IoT outlook improves at CES, paced by smart cities

  • January 12, 2022
  • Steve Rogerson

The outlook for CES was surely not as bright as the Las Vegas sky last week but, as far as the IoT sector is concerned, definitely not as gloomy as some of the published reporting.

One report pegged attendance at 45,000, which would be roughly 70% down from the 2020 show. An informal poll of 14 exhibitors at the show’s IoT Infrastructure Pavilion, however, put their interactions at roughly 20 to 30% down from the last live CES. Furthermore, all 14 stated that the quality of their interactions improved significantly, with one IoT exhibitor summing it up best by saying: “The tourists are gone.”

The IoT Infrastructure Pavilion, as well as a full conference programme and networking events, were organised by the IoT M2M Council (IMC), as the exclusive IoT partner for the Consumer Technology Association (CTA), which owns and operates CES. The IMC is the largest trade association serving the IoT sector, with 25,000 product makers, enterprise users and apps developer as rank-and-file members.

The subject of smart cities – how municipalities are using connectivity technology to improve living quality – was the hottest IoT topic at the big show, judging by the CTA’s conference sessions. The best attended session, titled “City CIO versus Public Works: Merging Digital and Physical Infrastructure”, was organised by the IMC and drew an estimated audience of over 100 with imposed social-distancing. The panel was moderated by the Strategy of Things consulting group and it featured Lily Mei, mayor of Fremont, California, and well-known IoT author Jonathan Reichental, who was formerly the CIO of Palo Alto in Silicon Valley.

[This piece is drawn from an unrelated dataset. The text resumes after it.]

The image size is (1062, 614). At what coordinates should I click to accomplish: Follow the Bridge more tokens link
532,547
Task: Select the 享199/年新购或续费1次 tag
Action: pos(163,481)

Since new jobs are far outpacing new housing development in northern California, public transportation was a focus of the panel, with several new takes on traffic technology and alternatives for mobility.

To cite one example, the city of Fremont has used autonomous vehicles to deliver food to homeless people on its streets during Covid. In another case, the city implemented bike-sharing services in conjunction with the development of new public bike paths with the expectation of subsequent improvements in public health. Both Mei and Reichental pointed to the importance of public-private partnerships to accelerate the adoption of smart cities technology.

Other IMC conference panels at CES 2022 included titles: “IoT is Fundamental to Electric Vehicles”, “Telehealth Equals the New Normal” and “IoT in the Smart Home: Total Home Integration”. The group also organised a series of individual presentations at the show on IoT subjects as broad afield as consumer wearables and systems for remote building management.